- What is being asked -
Can you reproduce the records from the line with "Click the Technické parametry heading" up to and including the line with "Looking at the screenshot, I should click(x=648, y=91).", with "laurel" swapped for "wreath" and nothing else changed?
--- START Data rows ---
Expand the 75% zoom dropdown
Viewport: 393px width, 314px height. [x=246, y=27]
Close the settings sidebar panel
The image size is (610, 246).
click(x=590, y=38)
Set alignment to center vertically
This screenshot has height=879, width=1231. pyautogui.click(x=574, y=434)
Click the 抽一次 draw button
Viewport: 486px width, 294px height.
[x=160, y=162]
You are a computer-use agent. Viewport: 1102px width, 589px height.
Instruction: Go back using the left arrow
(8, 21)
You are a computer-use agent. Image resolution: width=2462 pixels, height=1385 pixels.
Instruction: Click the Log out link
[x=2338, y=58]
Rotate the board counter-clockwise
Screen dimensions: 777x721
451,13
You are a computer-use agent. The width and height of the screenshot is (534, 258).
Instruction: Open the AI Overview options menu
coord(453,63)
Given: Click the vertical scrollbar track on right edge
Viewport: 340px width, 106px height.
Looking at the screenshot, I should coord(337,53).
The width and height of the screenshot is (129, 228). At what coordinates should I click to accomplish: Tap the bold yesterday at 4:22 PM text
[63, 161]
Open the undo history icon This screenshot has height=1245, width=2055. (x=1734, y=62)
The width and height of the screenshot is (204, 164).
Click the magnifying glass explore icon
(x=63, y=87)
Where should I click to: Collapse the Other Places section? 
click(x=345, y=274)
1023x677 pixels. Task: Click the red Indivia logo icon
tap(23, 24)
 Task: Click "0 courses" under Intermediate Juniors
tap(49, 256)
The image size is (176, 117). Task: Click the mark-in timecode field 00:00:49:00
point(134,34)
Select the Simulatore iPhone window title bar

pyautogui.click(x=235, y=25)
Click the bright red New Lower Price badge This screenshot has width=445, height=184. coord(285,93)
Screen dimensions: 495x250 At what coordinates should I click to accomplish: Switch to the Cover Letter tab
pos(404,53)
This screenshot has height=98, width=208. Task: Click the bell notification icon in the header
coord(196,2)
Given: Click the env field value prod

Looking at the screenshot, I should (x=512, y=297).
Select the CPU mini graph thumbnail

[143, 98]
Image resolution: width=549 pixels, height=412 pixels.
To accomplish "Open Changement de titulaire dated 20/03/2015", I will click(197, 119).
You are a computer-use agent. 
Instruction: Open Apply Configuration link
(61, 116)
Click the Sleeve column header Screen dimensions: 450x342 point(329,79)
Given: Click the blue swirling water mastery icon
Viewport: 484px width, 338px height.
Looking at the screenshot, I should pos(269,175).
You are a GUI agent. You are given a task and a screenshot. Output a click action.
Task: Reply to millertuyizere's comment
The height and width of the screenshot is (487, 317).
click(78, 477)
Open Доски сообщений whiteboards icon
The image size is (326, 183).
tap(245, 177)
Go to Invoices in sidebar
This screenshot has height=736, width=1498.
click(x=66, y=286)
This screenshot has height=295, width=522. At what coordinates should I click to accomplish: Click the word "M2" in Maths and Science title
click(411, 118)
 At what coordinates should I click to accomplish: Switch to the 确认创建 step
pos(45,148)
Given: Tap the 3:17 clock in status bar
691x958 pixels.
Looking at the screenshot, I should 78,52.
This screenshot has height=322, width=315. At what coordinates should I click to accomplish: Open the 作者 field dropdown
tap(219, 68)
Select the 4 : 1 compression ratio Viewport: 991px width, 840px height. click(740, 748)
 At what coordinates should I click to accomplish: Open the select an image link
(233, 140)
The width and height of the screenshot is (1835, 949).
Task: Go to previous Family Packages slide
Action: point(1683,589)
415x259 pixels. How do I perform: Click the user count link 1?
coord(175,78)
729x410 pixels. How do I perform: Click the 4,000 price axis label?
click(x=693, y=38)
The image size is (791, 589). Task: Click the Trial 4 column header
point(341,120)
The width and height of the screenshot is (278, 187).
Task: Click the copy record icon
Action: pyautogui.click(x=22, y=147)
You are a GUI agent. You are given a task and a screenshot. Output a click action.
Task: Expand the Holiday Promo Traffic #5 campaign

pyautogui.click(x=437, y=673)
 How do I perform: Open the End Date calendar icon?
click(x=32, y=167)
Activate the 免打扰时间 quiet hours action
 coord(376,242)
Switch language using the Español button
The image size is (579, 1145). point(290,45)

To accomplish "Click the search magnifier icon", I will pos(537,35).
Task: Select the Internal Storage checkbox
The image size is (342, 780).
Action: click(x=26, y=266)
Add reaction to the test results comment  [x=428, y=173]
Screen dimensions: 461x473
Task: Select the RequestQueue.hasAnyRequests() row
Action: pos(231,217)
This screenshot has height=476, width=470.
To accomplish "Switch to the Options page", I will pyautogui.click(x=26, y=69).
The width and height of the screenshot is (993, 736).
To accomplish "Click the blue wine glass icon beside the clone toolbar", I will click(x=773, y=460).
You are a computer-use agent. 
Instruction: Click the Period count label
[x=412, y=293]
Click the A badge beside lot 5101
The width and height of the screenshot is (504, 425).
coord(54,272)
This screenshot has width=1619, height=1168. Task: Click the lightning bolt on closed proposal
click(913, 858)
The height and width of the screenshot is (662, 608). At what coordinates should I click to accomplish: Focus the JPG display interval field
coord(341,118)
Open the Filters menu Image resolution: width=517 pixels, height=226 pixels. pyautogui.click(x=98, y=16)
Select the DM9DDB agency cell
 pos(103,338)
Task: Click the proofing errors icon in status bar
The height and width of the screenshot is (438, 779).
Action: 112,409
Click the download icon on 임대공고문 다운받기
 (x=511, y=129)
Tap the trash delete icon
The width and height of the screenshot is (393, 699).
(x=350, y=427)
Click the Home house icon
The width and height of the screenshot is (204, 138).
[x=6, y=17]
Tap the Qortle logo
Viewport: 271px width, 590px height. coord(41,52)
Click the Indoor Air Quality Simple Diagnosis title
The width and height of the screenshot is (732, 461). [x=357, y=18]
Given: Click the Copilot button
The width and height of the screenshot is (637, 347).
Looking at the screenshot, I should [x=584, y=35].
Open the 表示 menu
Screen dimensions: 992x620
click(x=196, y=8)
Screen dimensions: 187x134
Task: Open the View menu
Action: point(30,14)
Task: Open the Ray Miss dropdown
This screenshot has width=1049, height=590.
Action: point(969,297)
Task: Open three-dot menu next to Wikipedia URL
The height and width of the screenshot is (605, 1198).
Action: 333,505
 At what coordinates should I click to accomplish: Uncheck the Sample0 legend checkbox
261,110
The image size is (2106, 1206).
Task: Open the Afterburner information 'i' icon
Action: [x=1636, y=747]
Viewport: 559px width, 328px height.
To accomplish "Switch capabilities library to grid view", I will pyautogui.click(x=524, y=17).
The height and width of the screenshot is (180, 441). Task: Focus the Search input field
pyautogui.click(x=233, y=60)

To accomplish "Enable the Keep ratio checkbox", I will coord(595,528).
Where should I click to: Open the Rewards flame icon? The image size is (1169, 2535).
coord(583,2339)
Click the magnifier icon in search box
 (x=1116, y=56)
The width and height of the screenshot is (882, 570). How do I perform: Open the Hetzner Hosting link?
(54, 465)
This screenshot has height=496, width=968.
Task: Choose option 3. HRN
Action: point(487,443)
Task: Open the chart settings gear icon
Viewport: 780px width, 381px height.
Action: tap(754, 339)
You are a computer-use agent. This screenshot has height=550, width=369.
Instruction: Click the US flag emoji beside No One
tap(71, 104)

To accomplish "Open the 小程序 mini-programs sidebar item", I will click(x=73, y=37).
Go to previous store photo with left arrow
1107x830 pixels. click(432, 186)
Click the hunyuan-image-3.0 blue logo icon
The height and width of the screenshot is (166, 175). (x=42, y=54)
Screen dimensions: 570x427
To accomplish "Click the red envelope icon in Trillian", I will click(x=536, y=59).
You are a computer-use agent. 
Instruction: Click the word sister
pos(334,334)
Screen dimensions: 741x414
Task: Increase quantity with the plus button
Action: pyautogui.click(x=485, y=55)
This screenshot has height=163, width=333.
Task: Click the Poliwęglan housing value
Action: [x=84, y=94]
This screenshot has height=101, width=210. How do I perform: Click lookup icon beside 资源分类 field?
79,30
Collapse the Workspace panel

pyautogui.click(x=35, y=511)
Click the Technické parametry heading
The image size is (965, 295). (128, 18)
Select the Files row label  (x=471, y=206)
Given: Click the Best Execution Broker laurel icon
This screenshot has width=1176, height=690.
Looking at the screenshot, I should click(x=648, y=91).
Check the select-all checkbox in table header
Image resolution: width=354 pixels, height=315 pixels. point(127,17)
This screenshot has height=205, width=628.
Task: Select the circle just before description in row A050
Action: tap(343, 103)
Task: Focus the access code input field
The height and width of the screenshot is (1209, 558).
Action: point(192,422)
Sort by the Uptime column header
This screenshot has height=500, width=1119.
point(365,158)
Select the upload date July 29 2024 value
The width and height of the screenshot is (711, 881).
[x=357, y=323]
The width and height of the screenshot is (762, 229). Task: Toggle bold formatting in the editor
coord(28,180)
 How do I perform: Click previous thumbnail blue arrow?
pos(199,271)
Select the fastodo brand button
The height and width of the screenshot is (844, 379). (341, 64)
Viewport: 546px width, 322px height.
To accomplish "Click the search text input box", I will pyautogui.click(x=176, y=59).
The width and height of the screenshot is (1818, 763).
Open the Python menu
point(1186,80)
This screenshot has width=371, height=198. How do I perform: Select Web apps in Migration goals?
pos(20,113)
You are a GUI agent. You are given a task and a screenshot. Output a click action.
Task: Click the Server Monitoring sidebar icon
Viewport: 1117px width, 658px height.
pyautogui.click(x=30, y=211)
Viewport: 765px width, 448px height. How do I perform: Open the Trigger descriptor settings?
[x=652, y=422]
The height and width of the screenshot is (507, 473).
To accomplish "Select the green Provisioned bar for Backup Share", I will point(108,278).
--- END Data rows ---
- Response to the exercise -
Click the Technické parametry heading
The image size is (965, 295). (128, 18)
Select the Files row label  (x=471, y=206)
Given: Click the Best Execution Broker wreath icon
This screenshot has width=1176, height=690.
Looking at the screenshot, I should click(x=648, y=91).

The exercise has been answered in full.